** INPUT DATA follows **

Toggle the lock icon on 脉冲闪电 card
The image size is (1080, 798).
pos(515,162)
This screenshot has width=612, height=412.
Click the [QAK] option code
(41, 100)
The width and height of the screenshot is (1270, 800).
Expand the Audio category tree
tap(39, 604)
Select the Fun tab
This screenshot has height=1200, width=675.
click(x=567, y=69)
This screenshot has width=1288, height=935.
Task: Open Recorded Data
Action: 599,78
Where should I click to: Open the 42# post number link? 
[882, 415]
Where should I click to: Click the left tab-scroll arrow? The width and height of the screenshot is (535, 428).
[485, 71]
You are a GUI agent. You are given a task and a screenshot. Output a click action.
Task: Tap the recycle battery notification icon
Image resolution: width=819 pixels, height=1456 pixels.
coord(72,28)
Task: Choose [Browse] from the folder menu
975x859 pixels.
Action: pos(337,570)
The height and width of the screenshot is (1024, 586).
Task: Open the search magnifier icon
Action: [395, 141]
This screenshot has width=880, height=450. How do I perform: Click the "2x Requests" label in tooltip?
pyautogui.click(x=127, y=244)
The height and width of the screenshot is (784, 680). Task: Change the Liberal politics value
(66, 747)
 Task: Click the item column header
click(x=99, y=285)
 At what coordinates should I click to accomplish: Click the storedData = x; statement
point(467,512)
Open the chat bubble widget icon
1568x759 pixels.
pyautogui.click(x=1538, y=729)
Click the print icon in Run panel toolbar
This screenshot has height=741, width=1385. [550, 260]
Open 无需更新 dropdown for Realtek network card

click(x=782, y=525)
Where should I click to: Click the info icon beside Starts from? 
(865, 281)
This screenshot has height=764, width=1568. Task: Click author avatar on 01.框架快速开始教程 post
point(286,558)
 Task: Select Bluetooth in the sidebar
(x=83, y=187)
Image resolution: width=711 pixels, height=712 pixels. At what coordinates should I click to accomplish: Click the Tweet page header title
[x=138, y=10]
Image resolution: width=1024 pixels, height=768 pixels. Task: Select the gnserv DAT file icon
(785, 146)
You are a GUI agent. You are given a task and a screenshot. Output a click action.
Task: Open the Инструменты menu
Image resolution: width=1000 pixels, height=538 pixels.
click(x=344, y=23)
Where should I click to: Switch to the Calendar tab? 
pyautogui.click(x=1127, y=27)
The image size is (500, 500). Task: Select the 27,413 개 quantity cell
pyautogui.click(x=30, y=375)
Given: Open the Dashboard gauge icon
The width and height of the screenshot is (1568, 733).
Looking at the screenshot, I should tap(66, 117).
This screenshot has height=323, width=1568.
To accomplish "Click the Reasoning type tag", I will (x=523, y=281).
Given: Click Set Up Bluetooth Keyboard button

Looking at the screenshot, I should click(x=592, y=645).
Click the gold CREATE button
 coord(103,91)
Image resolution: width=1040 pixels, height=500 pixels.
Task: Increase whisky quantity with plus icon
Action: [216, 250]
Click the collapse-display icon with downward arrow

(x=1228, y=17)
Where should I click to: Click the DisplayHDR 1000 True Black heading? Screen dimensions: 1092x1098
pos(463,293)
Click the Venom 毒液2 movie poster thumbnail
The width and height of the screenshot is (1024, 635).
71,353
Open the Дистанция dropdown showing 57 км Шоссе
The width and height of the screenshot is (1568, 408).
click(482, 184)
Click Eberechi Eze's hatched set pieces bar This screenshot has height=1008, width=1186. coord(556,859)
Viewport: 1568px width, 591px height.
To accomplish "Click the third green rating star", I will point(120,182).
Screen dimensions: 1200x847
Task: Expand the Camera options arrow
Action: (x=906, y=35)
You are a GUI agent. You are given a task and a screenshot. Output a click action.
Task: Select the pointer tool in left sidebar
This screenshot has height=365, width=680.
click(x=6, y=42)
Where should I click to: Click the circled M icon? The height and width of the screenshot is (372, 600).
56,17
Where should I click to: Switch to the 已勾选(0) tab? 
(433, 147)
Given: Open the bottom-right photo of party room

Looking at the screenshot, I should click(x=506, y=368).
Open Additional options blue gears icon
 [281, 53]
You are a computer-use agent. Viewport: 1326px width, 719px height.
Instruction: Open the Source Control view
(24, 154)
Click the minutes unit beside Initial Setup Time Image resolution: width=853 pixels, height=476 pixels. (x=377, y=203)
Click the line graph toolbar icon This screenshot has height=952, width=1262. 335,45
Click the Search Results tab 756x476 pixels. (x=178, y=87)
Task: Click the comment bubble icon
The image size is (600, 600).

** End of INPUT DATA **

> [EXERCISE DETAILS] Set down, exactly as they appear, the lines above from the first one to the line that holds "The width and height of the screenshot is (1270, 800).", both included, please, and no others.

> [SOLUTION]
Toggle the lock icon on 脉冲闪电 card
The image size is (1080, 798).
pos(515,162)
This screenshot has width=612, height=412.
Click the [QAK] option code
(41, 100)
The width and height of the screenshot is (1270, 800).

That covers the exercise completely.